Flexible nuclear power and fluctuating renewables? -- A techno-economic analysis for decarbonized energy systems
Leonard Göke, Alexander Wimmers, Christian von Hirschhausen
TL;DR
This study investigates whether flexible nuclear can meaningfully contribute to a fully decarbonized European energy system. It combines a comprehensive review of nuclear construction costs and times with a high-resolution multi-vector energy model (AnyMOD.jl) to bound the cost-efficient share of nuclear in 2040 Europe.

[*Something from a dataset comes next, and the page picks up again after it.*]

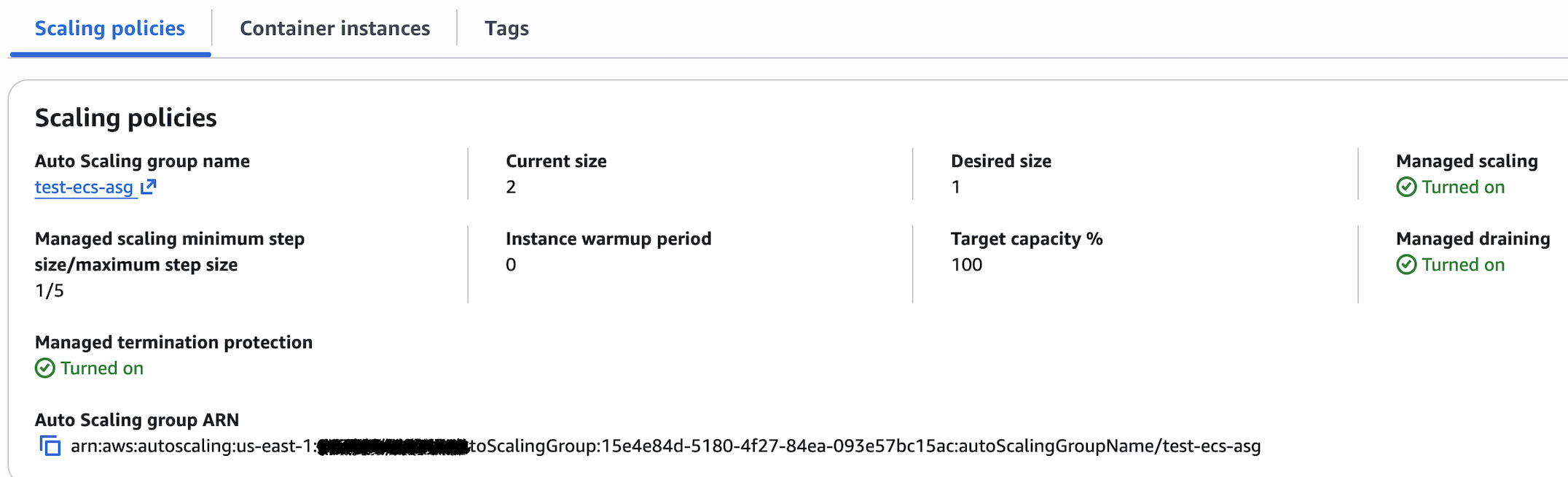Screen dimensions: 1568x477
Task: Click the step size value 1/5
Action: [x=50, y=291]
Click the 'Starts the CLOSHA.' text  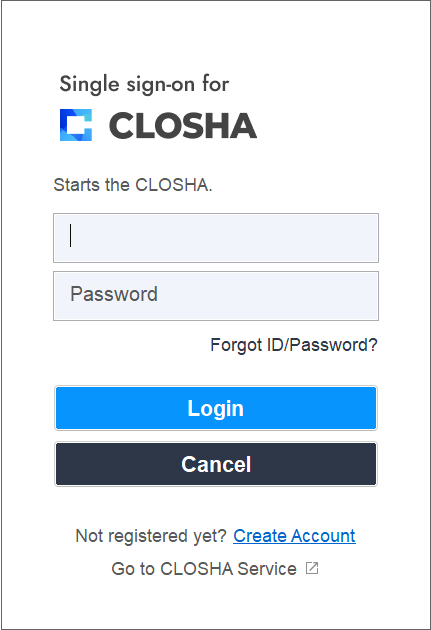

The results show that, even under optimistic cost reductions, nuclear's cost-effective share hovers around 10% and that system flexibility through grid expansion, long-duration storage, and demand-side measures generally outcompetes dispatchable nuclear for integrating wind and PV. The findings caution against overreliance on nuclear for decarbonization and highlight the importance of cross-sector flexibility and robust grid infrastructure in achieving high-renewable deployment.
Abstract
Many governments are considering constructing new nuclear power plants to support the decarbonization of the energy system. On the one hand, dispatchable nuclear plants can complement fluctuating generation from wind and PV. On the other hand, escalating construction costs and times raise economic concerns. In this paper, we extensively review construction costs and times. On this basis, we apply a detailed multi-vector energy model to analyze the cost-efficient share of nuclear power in fully decarbonized energy systems, i.e., energy systems that do not utilize any fossil fuels. Our analysis finds that even if, reversing the historical trend, overnight construction costs of nuclear half to 4,000 US-$2018 per kW and construction times remain below ten years, the cost-efficient share of nuclear power in European electricity generation is only around 10%. The analysis still omits the social costs of nuclear power, such as the risk of accidents or waste management. Nuclear plants must operate inflexibly and at capacity factors close to 90% to recover their investment costs, implying that operational flexibility-even if technically possible-is not economically viable. As a result, grid infrastructure, flexible demand in multi-energy systems, and storage are more efficient options for integrating fluctuating wind and photovoltaic generation.